Japan had a powerful presence at the 2024 Winter Fancy Food Show, including a large booth offering examples of Japanese aquaculture for tasting. The highlight of my experience was a 90 minute demo by Chef Hiroo Nagahara, a renowned kaiseki master. He was born in Japan but has spent most of his life in the US and is fluent in American tropes with a bit of a David Chang potty-mouth.
In the demo, chef prepared three dishes of which we got to taste one, a sublime sashimi with Miyagi scallops (more on that in a moment) and tai, a “good luck” fish which is often presented to new restaurants by their fish supplier upon opening and also is a gift at weddings. The prep included white soy sauce (which tastes like “regular” soy sauce of high quality but is clear) and a variety of veggie accents. Chef noted he places a kombu plank on top of the prepared tai fillet to add umami through a 30 minute infusion.
The second dish was a tempura made with amadai, also called red tilefish. He shared that his tempura batter is 2 parts AP flour, 1 part cornstarch, with zata’ar as a seasoning, and beer (light not IPA or stout) as the liquid. Mix to a nappe texture or to coat a spoon and chill until use. Amadai has scales which stand up when you pour hot oil on them so he holds the fish fillet in a sieve over the cooking oil and ladles oil over it to get this effect, then dips the other side only in batter before frying. This was served with artichoke slices prepared by removing choke and outside leaves then slicing the artichoke top to bottom into sections that look like a giant fish hook; these are treated with ascorbic acid (assume you could use citric acid?) so they don’t discolor before frying.
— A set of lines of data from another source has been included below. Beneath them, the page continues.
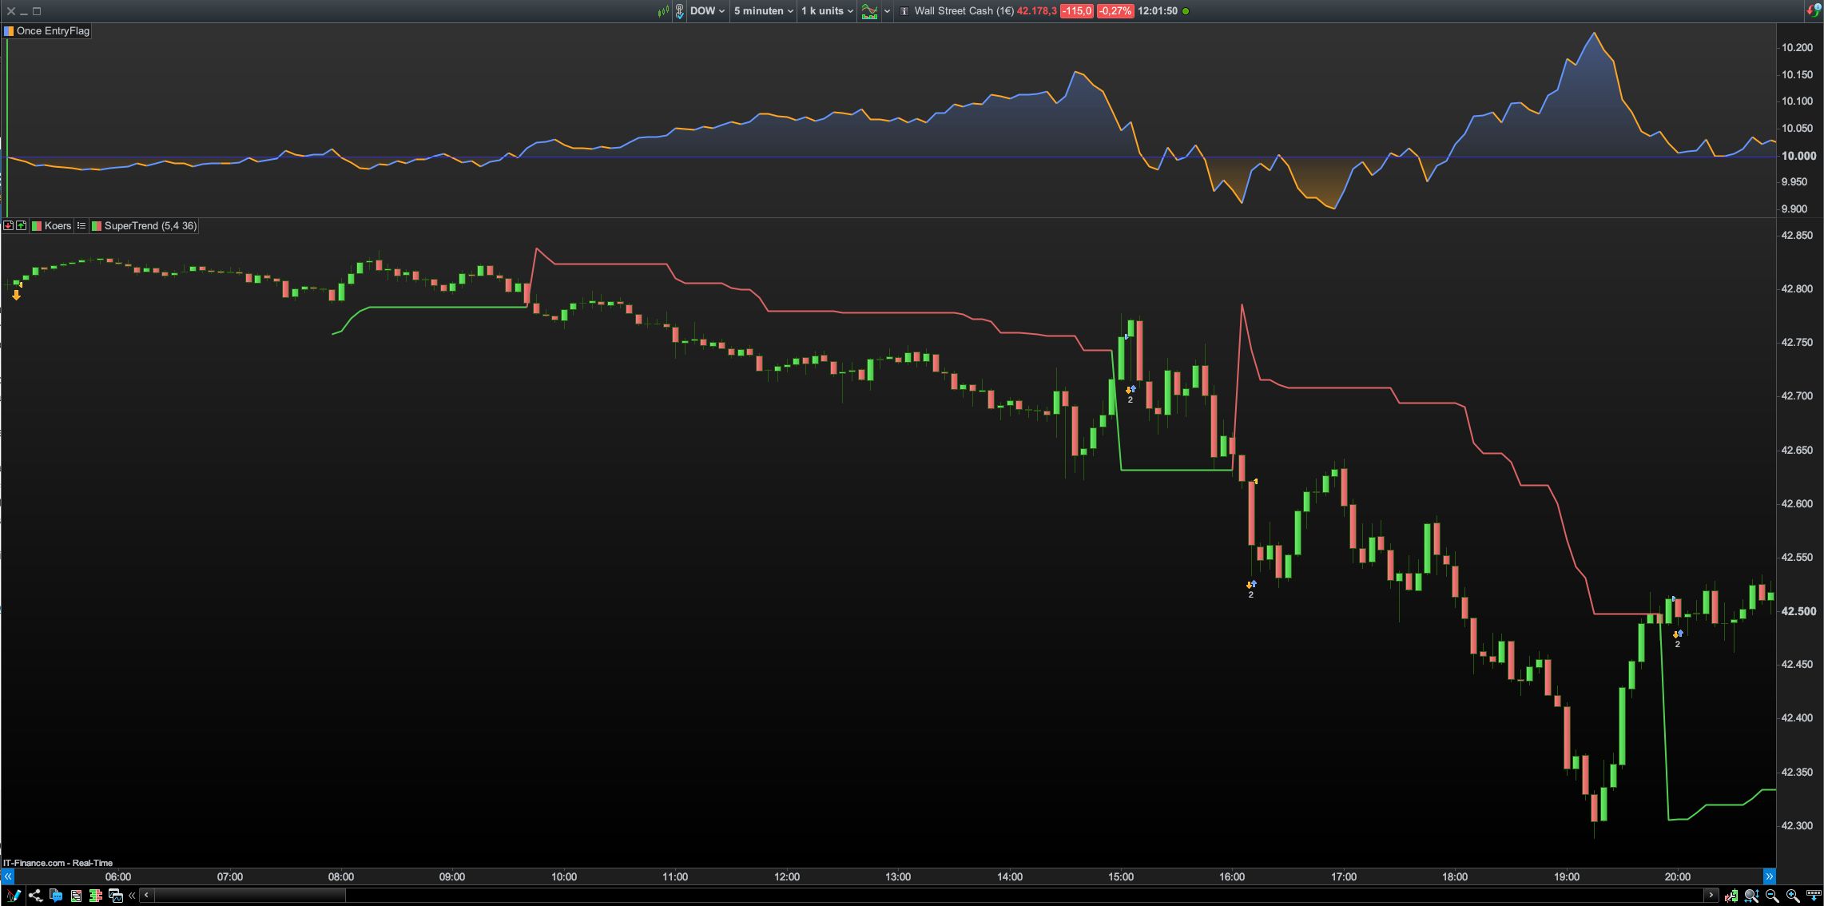Toggle green up-arrow button beside Koers
The image size is (1824, 906).
22,226
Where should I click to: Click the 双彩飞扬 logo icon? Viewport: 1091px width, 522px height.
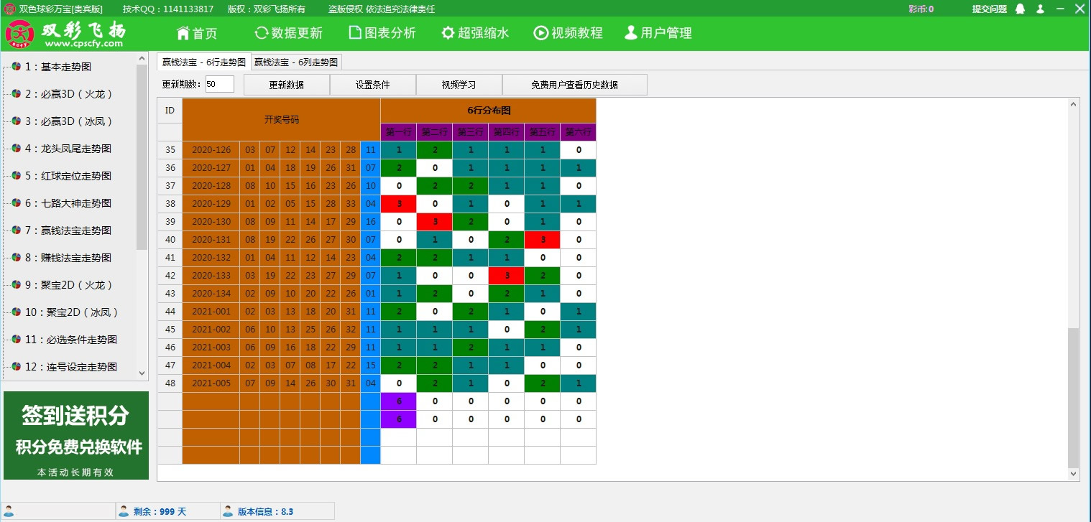pos(19,32)
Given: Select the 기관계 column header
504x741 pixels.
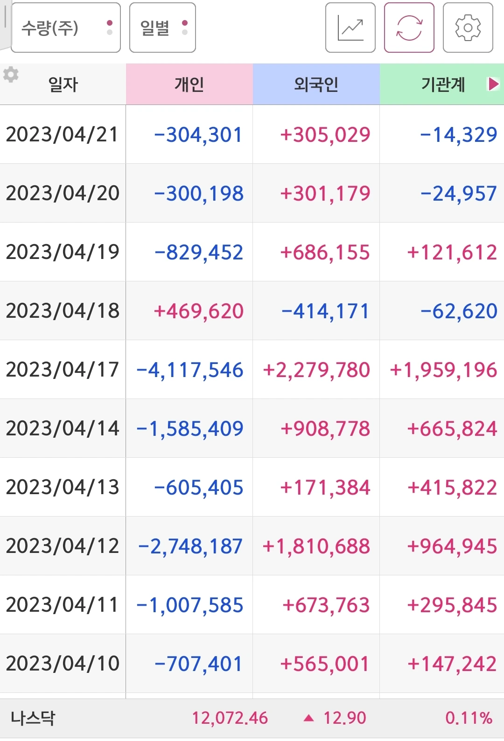Looking at the screenshot, I should (442, 84).
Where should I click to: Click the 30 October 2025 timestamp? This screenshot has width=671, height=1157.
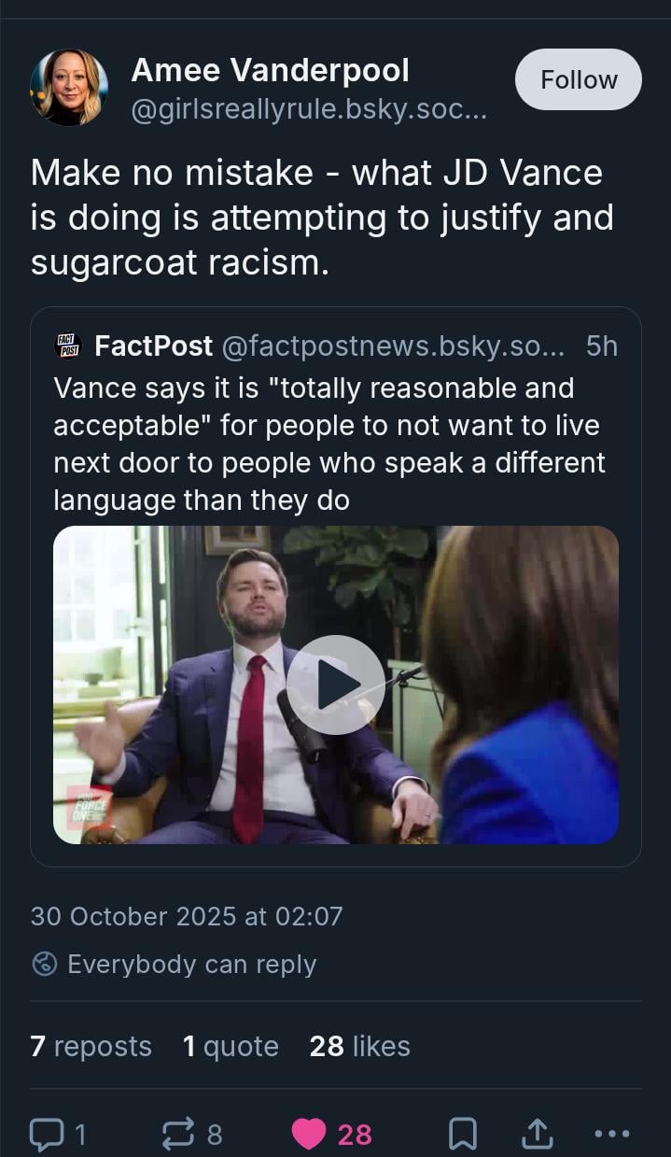187,915
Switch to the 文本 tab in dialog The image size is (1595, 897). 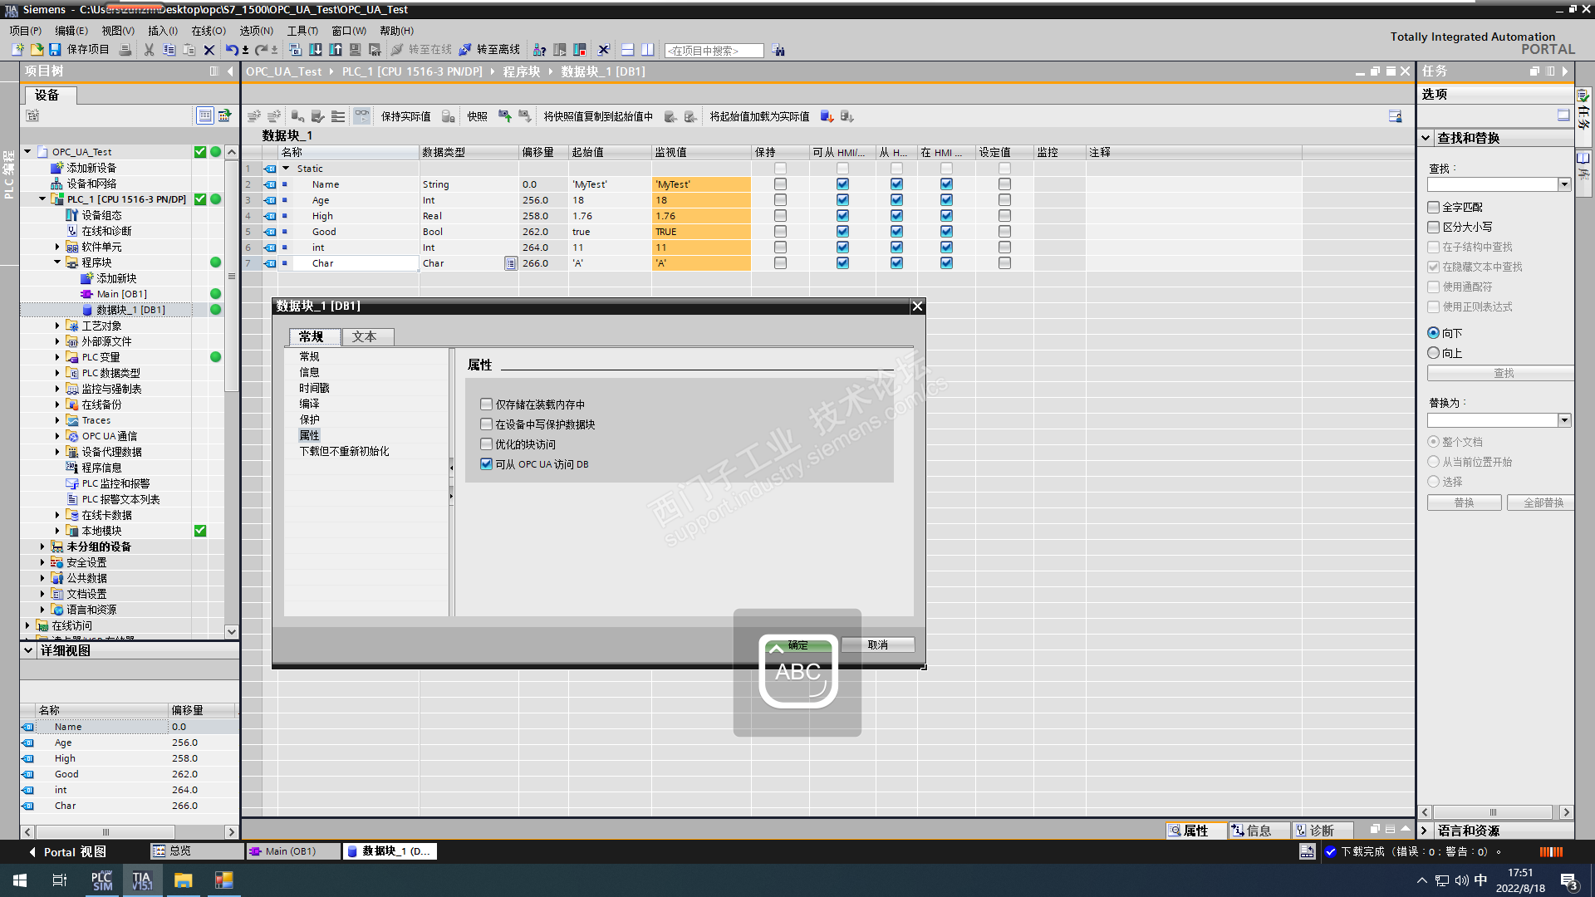tap(364, 336)
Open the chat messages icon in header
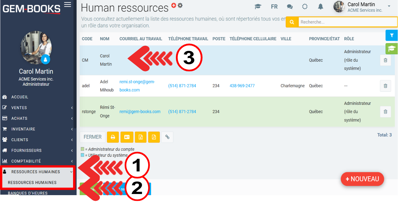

The dipping sauce for these was made from soy, dashi and mirin thickened with arrowroot.
The third demo dish was a shabu shabu featuring buri, a fish that is the mature form (after hamachi) of yellowtail. Rather than leaving the ingredients in the boiling liquid he dunks them for a few seconds or a minute then reserves and repeats with another ingredient, then plates the dish and pours over a little of the poaching stock. The buri had a citrus taste that was not accidental; in Japanese aquaculture the fish are fed tangerines which make the fish last longer after harvesting while influencing the taste.
Most of these specialty seafoods were available for tasting at the Japan pavilion, where we also enjoyed abalone in the shell, uni and Hokkaido scallops (so we could compare them to Miyagi). There was a significant language barrier and I realized during Chef Hiroo’s demo that most of them represented products of the very tightly regulated Japanese aquaculture industry. Miyagi scallops, for example, are grown through aquaculture while Hokkaido scallops are harvested from the ocean floor; flavors were slightly different but both were delicious. All the other fish I tried were superb in flavor and texture and if this is the best sustainable and regulated (vs dumping antibiotics into the open sea as is done at many shrimp and salmon plants) aquaculture can do then I’m a fan.
Hiroo had lots of wonderful side talk and trucs; he’s worked in many prestigious kitchens and also trained as a physicist which helps him to understand how foods are altered by heat and ingredients. Umami ideas: drop an anchovy in your carrot puree. Add soy to balsamic vinaigrette. Put a piece of kombu in chicken stock.
His favorite comfort food? Oreos. In Japan, dorayaki bean cakes. There are many variations and his favorite comes from a bakery in Osaka. Favorite food his mother made? Japanese-style curry. Favorite rice variety? Golden Wind; the grains are shiny when they come out. (This product seems to be unavailable in the U.S.) His own perspective on Japanese aquaculture: we farm beef, pork and chicken so why not fish?